Human Geometry Distribution for 3D Animation Generation
Xiangjun Tang, Biao Zhang, Peter Wonka
TL;DR
This work tackles the challenge of generating realistic 3D human geometry animations under limited data by introducing a two-stage framework that (1) learns a compact, uniform latent space for human geometry via HuGeoDis with improved SMPL-to-avatar mappings, and (2) trains a conditional diffusion-based animation model to synthesize diverse, temporally coherent clothing dynamics using short-term transitions and identity conditioning. The latent space delivers high-fidelity geometry with substantially reduced Chamfer error and better reconstruction efficiency, while the animation model achieves rich garment dynamics and superior user-study scores, outperforming existing avatar-generation baselines and ablations. Together, these components enable generative, pose-responsive 3D avatars with fine geometric detail and natural clothing behavior, even when training data are scarce.
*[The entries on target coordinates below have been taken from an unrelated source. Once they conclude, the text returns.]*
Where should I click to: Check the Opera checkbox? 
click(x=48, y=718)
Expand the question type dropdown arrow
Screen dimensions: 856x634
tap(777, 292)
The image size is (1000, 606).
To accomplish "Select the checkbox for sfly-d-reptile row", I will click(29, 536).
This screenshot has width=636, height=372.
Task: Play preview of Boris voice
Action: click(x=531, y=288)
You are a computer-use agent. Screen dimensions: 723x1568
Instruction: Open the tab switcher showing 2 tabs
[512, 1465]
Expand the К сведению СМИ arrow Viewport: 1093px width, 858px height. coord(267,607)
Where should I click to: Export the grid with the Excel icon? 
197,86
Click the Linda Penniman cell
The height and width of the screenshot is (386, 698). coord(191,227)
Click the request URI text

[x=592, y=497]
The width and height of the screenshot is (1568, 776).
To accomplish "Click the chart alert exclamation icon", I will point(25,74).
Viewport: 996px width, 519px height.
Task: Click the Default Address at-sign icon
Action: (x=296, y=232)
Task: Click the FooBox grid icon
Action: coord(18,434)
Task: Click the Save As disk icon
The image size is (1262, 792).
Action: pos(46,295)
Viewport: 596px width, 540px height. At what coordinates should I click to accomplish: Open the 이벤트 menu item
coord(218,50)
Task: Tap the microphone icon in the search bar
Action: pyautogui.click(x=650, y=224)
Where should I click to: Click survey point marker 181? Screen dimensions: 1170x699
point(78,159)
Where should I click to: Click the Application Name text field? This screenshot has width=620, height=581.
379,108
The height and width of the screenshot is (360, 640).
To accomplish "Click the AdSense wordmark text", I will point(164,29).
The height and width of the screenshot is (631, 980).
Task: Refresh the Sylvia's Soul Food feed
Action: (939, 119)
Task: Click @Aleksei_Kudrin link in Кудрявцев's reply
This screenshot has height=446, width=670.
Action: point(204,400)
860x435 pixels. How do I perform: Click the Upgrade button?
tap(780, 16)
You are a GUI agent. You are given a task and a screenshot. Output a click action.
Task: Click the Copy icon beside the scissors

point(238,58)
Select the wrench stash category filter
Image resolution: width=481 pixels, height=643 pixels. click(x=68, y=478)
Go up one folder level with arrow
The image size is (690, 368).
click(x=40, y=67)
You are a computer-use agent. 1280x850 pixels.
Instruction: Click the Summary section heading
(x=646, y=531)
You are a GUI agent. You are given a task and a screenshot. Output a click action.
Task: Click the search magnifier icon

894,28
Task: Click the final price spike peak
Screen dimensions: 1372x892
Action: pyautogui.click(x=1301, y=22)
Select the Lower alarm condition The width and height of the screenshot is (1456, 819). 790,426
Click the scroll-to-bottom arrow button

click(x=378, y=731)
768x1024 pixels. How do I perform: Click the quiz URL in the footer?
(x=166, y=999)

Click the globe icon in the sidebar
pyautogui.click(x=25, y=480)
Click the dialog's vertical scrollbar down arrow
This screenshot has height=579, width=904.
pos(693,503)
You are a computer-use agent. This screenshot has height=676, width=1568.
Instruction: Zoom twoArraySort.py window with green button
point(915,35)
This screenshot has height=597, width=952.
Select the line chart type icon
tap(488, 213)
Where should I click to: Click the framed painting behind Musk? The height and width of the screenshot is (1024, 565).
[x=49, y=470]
The approach highlights the value of distribution-based geometry representations and short-term transition modeling for scalable, high-quality 3D avatar animation.
Abstract
Generating realistic human geometry animations remains a challenging task, as it requires modeling natural clothing dynamics with fine-grained geometric details under limited data. To address these challenges, we propose two novel designs. First, we propose a compact distribution-based latent representation that enables efficient and high-quality geometry generation. We improve upon previous work by establishing a more uniform mapping between SMPL and avatar geometries. Second, we introduce a generative animation model that fully exploits the diversity of limited motion data. We focus on short-term transitions while maintaining long-term consistency through an identity-conditioned design. These two designs formulate our method as a two-stage framework: the first stage learns a latent space, while the second learns to generate animations within this latent space. We conducted experiments on both our latent space and animation model. We demonstrate that our latent space produces high-fidelity human geometry surpassing previous methods ($90\%$ lower Chamfer Dist.). The animation model synthesizes diverse animations with detailed and natural dynamics ($2.2 \times$ higher user study score), achieving the best results across all evaluation metrics.